Lire des romans, pouah mais quelle horreur ! Maurice déteste les romans, il les méprise même, comme tous ceux, ignares et incultes, petits esprits qui s’en délectent. Et on appelle ça de la littérature ! Il ne peut pas comprendre l’attirance qu’on peut avoir pour ces histoires inventées, fausses, alors que lire doit au contraire participer à la culture, faire apprendre, grandir !

Cette année, point de voyage, mais un séjour dans une maison perdue en pleine campagne. Maurice, qui déjà ne se souvenait plus du lieu, est un peu angoissé et s’attend à ce que ces vacances soient pesantes. Et en effet, ça commence mal. À peine arrivée, Sylvie fait la connaissance d’amies au supermarché du coin, ravie de lancer des invitations et de présenter Maurice, qui n’a aucune envie de voir ces femmes vulgaires et inintéressantes à ses yeux. Et en plus, Sylvie commet l’irréparable : elle achète le dernier roman de Chris Black !

================================

Poursuivez le texte sur Maurice et son aversion pour les romans à partir de sa dernière phrase.

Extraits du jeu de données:

================================

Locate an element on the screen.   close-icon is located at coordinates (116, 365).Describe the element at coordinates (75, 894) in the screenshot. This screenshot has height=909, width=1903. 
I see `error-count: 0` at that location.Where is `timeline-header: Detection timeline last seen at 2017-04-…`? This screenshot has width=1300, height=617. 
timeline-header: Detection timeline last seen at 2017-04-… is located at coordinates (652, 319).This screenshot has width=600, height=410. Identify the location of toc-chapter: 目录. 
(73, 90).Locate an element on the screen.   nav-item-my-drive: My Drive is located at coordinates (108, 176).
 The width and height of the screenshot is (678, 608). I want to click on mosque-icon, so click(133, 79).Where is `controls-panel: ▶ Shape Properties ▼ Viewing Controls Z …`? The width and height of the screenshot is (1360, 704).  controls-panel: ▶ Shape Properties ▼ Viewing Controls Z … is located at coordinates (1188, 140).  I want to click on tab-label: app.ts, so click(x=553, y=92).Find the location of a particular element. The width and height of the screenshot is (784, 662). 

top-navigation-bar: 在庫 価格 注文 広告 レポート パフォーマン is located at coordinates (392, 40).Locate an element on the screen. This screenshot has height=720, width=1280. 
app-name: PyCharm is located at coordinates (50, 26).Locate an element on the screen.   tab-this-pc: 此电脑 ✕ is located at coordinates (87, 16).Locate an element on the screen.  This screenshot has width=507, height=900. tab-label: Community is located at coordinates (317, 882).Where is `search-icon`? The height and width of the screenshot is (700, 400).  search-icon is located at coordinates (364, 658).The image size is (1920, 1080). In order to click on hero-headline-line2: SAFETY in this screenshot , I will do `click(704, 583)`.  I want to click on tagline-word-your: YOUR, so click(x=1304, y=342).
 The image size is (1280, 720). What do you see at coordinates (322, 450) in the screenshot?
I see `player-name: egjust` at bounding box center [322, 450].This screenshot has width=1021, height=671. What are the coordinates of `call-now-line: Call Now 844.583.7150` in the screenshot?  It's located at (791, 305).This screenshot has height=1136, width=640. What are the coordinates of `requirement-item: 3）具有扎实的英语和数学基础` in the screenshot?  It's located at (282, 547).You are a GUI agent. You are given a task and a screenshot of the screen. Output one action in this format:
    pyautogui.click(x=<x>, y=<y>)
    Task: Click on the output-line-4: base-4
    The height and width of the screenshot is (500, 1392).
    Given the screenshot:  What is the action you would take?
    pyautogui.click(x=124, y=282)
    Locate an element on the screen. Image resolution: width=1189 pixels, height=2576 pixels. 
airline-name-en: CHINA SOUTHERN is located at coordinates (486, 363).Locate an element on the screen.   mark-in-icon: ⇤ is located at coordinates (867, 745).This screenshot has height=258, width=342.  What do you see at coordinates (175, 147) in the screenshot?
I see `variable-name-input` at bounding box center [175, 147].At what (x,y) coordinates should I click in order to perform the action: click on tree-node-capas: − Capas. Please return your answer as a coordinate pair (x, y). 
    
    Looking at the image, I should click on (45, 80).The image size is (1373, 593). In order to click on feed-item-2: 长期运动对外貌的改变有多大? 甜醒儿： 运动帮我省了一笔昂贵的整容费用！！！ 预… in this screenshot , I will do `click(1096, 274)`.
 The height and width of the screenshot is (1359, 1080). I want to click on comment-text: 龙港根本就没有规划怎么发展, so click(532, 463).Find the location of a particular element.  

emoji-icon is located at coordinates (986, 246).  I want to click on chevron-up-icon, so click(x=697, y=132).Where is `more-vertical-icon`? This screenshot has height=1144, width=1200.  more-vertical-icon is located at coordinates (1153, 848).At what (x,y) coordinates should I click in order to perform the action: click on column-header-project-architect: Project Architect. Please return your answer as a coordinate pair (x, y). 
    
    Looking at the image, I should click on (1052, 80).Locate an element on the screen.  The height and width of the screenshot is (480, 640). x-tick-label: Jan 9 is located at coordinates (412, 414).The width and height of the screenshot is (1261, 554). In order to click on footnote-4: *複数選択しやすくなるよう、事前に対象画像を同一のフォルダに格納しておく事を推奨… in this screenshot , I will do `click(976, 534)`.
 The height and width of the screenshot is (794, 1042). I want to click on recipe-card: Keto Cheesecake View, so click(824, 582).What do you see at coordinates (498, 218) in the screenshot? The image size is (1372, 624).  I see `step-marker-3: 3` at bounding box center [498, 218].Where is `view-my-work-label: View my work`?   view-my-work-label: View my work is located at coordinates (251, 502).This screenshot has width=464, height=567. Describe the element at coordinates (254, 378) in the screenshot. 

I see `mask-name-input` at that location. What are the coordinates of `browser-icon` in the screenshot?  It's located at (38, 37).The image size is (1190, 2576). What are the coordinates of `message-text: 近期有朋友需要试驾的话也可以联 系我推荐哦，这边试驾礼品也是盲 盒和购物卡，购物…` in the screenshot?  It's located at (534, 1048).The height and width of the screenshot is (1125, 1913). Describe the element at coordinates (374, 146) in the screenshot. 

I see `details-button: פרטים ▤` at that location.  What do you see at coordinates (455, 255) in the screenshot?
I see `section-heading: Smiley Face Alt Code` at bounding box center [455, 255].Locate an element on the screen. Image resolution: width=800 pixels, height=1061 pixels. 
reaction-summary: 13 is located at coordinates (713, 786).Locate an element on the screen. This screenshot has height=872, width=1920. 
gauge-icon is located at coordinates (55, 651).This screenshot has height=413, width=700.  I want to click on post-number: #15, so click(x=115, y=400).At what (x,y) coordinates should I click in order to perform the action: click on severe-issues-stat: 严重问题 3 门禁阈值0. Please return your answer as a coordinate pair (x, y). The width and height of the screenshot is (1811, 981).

================================

◆ RÉSULTAT DE L'EXERCICE ◆
Déjà, « se procurer un livre en supermarché » est tout à fait inimaginable pour Maurice, mais Chris Black, a-t-on déjà vu un nom pareil ? Et peut-on faire confiance à quelqu’un qui fait les têtes de gondoles dans une grande surface, qu’on choisit comme on choisit une salade ? (Toute ressemblance avec un Musso ou un Levy pour ne parler que des auteurs français n’est sans doute pas tout à fait fortuite ! – ou bien un EE Schmitt !)
« Un livre c’était un objet sacré, précieux, dont on découvrait d’abord l’existence au sein d’une liste bibliographique, sur lequel on se renseignait, et puis le cas échéant, qu’on convoitait, dont on écrivait les références sur un papier, qu’on allait chercher ou commander chez un libraire digne de ce nom, en aucun cas un livre ne se cueillait au milieu des saucisses, des légumes et des lessives ! »
Cependant, Maurice est curieux et il va (en cachette) ouvrir ce roman, juste pour vérifier ce qui met sa cousine dans un tel état d’exaltation. Et aussi parce que la 4e de couverture qu’il a parcourue évoque un mystère historique qui l’intéresse. Bref, il va se faire prendre au jeu, mais ne se doute pas que lire des romans n’est pas de tout repos, et que cela peut avoir des conséquences totalement incroyables ! Est-ce que le roman lui fait perdre ses moyens et distille en lui peur et angoisse, rêve-t-il ou bien entend-il vraiment des bruits bizarres la nuit dans la vieille maison ? Non, non, il ne rêve pas, il y a bien un mystérieux cambrioleur !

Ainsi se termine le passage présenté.